## MATERIAL SUPPLIED:
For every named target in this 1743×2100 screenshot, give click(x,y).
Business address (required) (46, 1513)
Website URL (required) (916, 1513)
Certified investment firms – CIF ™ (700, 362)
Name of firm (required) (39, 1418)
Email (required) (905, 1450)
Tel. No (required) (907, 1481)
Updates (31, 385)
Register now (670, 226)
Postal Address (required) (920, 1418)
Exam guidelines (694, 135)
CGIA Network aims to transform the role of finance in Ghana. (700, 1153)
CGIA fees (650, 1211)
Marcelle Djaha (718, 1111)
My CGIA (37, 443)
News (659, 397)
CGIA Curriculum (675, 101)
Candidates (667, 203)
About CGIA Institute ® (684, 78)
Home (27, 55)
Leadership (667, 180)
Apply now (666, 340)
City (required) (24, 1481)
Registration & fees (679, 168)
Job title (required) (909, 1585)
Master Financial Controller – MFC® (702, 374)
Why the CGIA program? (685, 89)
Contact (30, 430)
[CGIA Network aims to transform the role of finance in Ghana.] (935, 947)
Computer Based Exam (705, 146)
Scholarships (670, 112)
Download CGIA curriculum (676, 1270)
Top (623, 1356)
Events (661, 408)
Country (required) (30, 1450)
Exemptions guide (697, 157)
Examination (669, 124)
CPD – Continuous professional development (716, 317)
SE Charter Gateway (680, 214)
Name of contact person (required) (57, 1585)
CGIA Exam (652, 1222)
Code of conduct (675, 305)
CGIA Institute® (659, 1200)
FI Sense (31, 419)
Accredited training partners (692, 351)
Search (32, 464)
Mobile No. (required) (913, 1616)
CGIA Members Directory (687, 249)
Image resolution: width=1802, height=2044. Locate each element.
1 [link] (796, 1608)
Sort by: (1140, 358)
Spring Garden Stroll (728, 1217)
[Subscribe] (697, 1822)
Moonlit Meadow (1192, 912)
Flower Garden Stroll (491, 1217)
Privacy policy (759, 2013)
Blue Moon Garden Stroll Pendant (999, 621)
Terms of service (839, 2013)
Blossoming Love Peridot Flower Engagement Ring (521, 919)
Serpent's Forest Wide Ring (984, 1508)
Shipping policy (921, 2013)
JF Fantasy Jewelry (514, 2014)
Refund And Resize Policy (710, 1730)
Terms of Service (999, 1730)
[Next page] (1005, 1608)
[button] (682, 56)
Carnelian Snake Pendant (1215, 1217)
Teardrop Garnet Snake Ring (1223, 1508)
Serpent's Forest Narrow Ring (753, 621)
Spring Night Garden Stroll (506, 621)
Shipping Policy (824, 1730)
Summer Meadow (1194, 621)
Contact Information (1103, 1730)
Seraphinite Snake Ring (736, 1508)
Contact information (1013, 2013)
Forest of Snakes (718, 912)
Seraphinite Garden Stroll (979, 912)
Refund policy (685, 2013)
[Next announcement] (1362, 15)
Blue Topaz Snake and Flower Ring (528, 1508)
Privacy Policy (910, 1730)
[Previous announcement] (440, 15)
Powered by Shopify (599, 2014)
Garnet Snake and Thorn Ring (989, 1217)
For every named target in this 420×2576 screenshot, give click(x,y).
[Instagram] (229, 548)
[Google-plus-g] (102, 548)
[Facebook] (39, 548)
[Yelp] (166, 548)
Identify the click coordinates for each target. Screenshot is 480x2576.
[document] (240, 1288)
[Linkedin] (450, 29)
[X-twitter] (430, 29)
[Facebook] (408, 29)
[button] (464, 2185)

## WHAT IS EXPECTED:
All lines above that contain the word "Refund" are to be copied.

## SOLUTION TO THIS EXERCISE:
Refund And Resize Policy (710, 1730)
Refund policy (685, 2013)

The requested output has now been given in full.